If you've previously deployed this template and deleted the resources, you may encounter the following error when redeploying the template. This error occurs because the API Management service is in a soft-deleted state and needs to be purged before you can create a new service with the same name.

{
    "code": "DeploymentFailed",
    "target": "/subscriptions/00000000-0000-0000-0000-000000000000/resourceGroups/rg-oauthbackend-sdc-wiyuo/providers/Microsoft.Resources/deployments/apiManagement",
    "message": "At least one resource deployment operation failed. Please list deployment operations for details. Please see https://aka.ms/arm-deployment-operations for usage details.",
    "details": [
        {
            "code": "ServiceAlreadyExistsInSoftDeletedState",
            "message": "Api service apim-oauthbackend-sdc-wiyuo was soft-deleted. In order to create the new service with the same name, you have to either undelete the service or purge it. See https://aka.ms/apimsoftdelete."
        }
    ]
}

Use the az apim deletedservice list Azure CLI command to list all deleted API Management services in your subscription. Locate the service that is in a soft-deleted state and purge it using the purge command. See the following example:

az apim deletedservice purge --location "swedencentral" --service-name "apim-oauthbackend-sdc-wiyuo"
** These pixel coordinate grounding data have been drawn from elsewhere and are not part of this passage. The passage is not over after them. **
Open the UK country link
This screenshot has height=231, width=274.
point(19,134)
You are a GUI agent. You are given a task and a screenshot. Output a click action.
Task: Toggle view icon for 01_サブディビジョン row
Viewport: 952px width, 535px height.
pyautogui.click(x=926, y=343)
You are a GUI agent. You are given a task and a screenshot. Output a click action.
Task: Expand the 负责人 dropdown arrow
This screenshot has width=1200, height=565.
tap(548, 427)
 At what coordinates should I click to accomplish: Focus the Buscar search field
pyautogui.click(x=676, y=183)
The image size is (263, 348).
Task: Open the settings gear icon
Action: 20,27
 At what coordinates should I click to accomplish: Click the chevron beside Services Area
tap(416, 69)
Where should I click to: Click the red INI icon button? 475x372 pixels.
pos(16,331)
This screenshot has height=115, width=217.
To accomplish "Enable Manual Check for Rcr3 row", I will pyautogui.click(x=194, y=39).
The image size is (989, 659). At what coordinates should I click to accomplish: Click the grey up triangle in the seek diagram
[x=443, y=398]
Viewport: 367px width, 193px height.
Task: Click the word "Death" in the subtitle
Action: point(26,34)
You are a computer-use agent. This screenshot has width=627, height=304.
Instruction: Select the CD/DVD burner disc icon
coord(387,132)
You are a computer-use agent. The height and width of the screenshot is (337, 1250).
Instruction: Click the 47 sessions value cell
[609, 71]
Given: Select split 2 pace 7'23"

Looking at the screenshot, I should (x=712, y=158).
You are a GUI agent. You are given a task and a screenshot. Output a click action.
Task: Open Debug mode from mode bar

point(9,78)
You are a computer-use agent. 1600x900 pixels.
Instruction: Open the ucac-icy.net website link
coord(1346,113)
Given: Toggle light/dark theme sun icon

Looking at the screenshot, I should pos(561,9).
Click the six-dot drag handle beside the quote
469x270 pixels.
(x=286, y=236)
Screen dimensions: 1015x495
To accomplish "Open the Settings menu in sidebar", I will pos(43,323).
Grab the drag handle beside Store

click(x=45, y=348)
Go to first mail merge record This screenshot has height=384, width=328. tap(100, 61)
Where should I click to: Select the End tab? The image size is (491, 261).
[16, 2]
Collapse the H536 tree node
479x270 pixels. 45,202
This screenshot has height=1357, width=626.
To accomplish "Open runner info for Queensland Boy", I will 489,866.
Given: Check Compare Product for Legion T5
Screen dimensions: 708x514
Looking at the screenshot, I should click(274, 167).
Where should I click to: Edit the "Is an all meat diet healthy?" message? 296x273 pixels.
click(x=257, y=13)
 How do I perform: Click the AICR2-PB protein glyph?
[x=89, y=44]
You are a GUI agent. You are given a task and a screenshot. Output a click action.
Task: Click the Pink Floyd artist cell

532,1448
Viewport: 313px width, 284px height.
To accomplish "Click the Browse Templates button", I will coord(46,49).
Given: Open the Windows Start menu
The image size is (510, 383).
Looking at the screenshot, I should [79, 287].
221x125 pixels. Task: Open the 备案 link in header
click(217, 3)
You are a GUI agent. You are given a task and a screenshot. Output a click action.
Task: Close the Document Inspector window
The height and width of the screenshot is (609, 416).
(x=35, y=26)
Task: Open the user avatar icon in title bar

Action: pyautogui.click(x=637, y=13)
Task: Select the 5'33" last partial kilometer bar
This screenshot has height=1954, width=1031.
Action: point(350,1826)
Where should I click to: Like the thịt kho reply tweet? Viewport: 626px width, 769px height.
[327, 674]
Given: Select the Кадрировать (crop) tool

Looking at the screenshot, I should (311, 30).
Deployment fails with BadRequest: ServiceManagementReference field is required for Update, but is missing in the request

In an enterprise environment (for tenants with Entra IDs enabled by Service Tree management), the ServiceManagementReference field on an application (app registration) is mandatory. If you're deploying this template in such an environment, you may encounter the following error during deployment:

ERROR: error executing step command 'provision': deployment failed: error deploying infrastructure: deploying to subscription:
Deployment Error Details:
BadRequest: ServiceManagementReference field is required for Update, but is missing in the request. 
Refer to the TSG `https://aka.ms/service-management-reference-error` for resolving the error 
Graph client request id: <request-id>. 
Graph request time: 2025-11-20T12:34:56.789Z.
TraceID: <trace-id>

This template provides an optional parameter to set the ServiceManagementReference field on app registrations if required by your tenant. Use the following command to set the AZURE_SERVICE_MANAGEMENT_REFERENCE environment variable in your azd environment:

azd env set AZURE_SERVICE_MANAGEMENT_REFERENCE <id>

Replace <id> with the valid Service Tree ID. If you don't provide a valid ID, the deployment will fail with the following error: Value for ServiceManagementReference must be a valid GUID.